The story involves a small home church in an isolated region of Denmark. It was founded by a man long gone by the time of the “Feast” mentioned in the title. His two daughters had become the caretakers for the congregation that had descended to backbiting and spiritual apathy. From out of their past had come Babette, a refugee from war in France. For room and board she because the two ladies’ housekeeper and also the chef behind all the cooking which was given to the indigent in the community. When the 100th birthday of their preacher father came around she volunteered to cook and pay for the meal for the church.

It is in the meal itself that a change takes place, a matter which in a way is analogous to what happens to us when we get into true fellowship with the Lord and His people as we partake of communion. The people relate to one another in a way they have not related for years. Old animosities are given over as they enter into a true fellowship with one another around the table, not one of organizational membership, but of organic unity. It takes an outsider to recognize the true greatness of what they are experiencing, but in the end the spiritual life of this community is re-ignited. The church is seen as a living being, not a museum of past, never to be repeated glories. It is as we confess our wrongs and forgive one another that we come the closest to the grace and mercy of God.

Being a foreign film, there is not only the language to be contended with, but also the body language and customs which almost need to be worked at in order to understand, but once you enter into the world of this feast you will be overwhelmed by what it means to be a part of Jesus’ church and also what it means to rise to the capability of the artist which God has created within you. You will want to amaze and delight the angels yourself.

Tuesday, May 19, 2009

Top Favorite Film Countdown Number 10

Over a decade ago the American Film Institute presented their list of the top 100 films of the preceding 100 years. I disagreed with many of the choices and felt that many obvious choices had been bypassed. As a result I did my own list of 100 which I eventually expanded to include a ranking of everything I have in my collection.

I’m going to share some thoughts on what are my top 10 favorite films. This is not an assessment of greatness. I like and appreciate “Citizen Kane” and “Gone With The Wind” and many other films that would be top rated, but which are not my favorites. A favorite is a film that I want to see over and over. In some ways these speak to me very intimately and in many cases affirm things deep inside my heart. That’s why this is really a heart list and not an art list by any objective standard.


In terms of a count down, the number 10 film on the list is “A Man For All Seasons”.

I admire films about character. Every one of the films in my top ten is really about character in some way. I’ve read up on the life of Sir Thomas More and discovered that I wouldn’t have agreed with everything he did. For example, he was the lead persecutor of William Tyndale. It was his prosecution which sent Tyndale to the stake. Still, I appreciate the fact that he was a man who operated by principle and not by the whim of the times. That doesn’t mean that principles are equivalent to truth, but that they are certainly the bedrock of character.

*The data*:
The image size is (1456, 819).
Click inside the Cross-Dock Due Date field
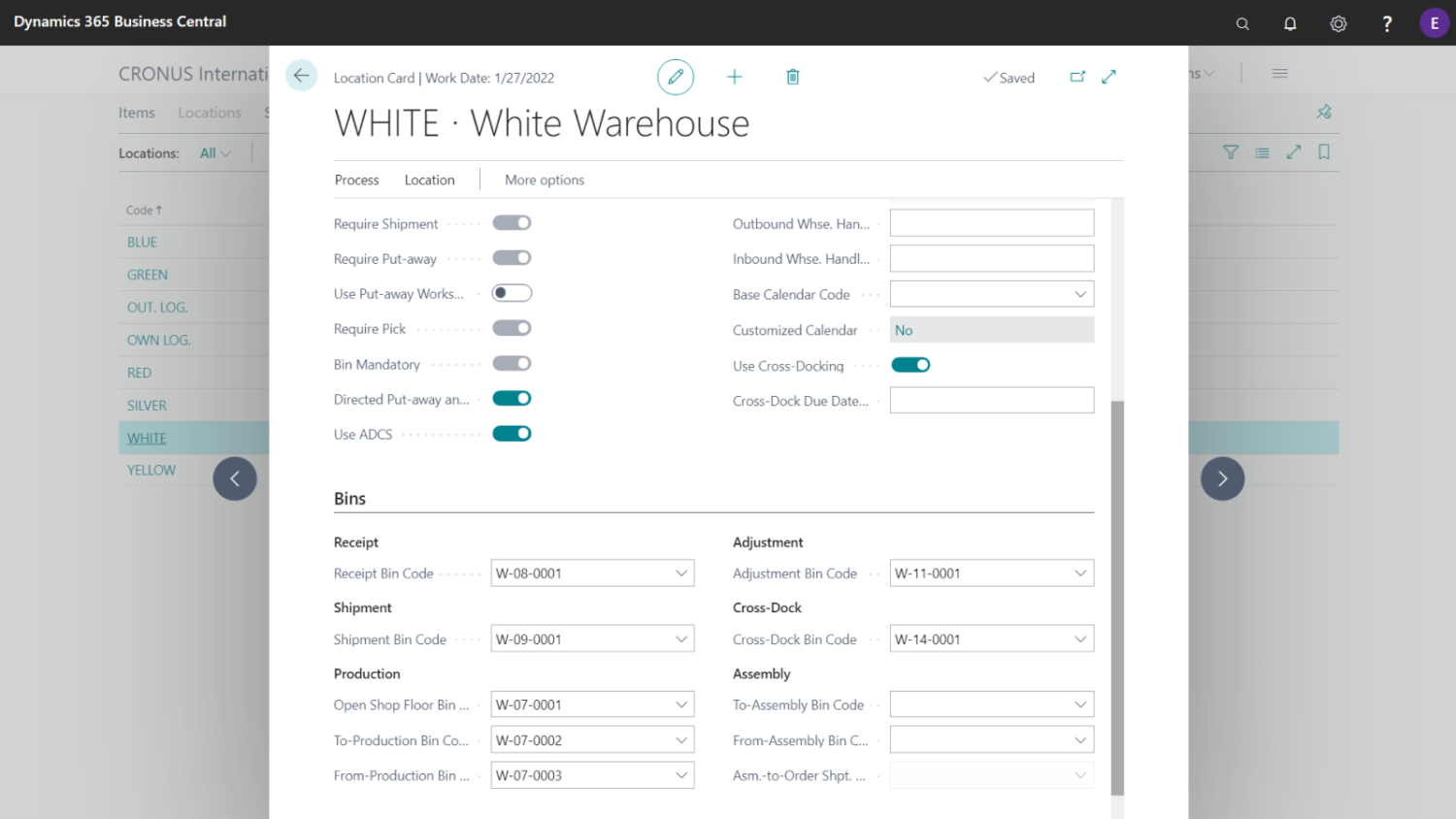click(991, 400)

*Work task*: Please pick up the film blog excerpt after its last sentence and keep writing it.

*Task answer*:
More was one of the leading political figures in the court of England’s Henry VIII. Henry, in the search for a male heir embarked upon a course which cut the nation of England off from the Roman Catholic Church. In one sense, I would personally have agreed with such a separation, but More was right that it should not be done for politically correct reasons. He did not see it as a correct procedure. It is his constancy that labels him a man for all seasons, one who was not to be swayed by the winds to or from the court. We need such men and women in leadership in every part of our world in every age. This is a film that should be played for every political science class.

The film is filled with witty and poignant dialogue. The spoken words sparkle off the screen. The categories of right and wrong are directly portrayed. We see, for example, in Cromwell and Rich, the tendency to subdue right to expediency. More, clearly sets for the issues involved and his reasons for silence with regard to them until the time of his condemnation at the end of the film. (That’s no spoiler; without it you wouldn’t even have a story.) The Duke of Norfolk urges socialization as the highest good, but More puts him in his place by asking if he would be willing to go with him to hell for acting against his conscience’s sake for the sake of fellowship.

The actors and actresses make up a fantastic ensemble. This is the role that Paul Scofield was born to play. I know that Charlton Heston wanted it, and did finally play it a later film version, but Heston was too big and rough and lacked the subtlety that characterized Scofield’s playing. Leo McKern’s secretary Cromwell steals the entire screen every time he comes on. Robert Shaw is the perfect over the top Henry VII. Nigel Davenport gives his all as the bumbling political hack. Susannah York is the brilliant daughter of Sir Thomas who sees and knows everything that is going on, but is powerless to prevent it. And then there’s Orson Welles who could take two minutes on screen in any film and turn it into a triumph. This is filmmaking like we have not seen in decades.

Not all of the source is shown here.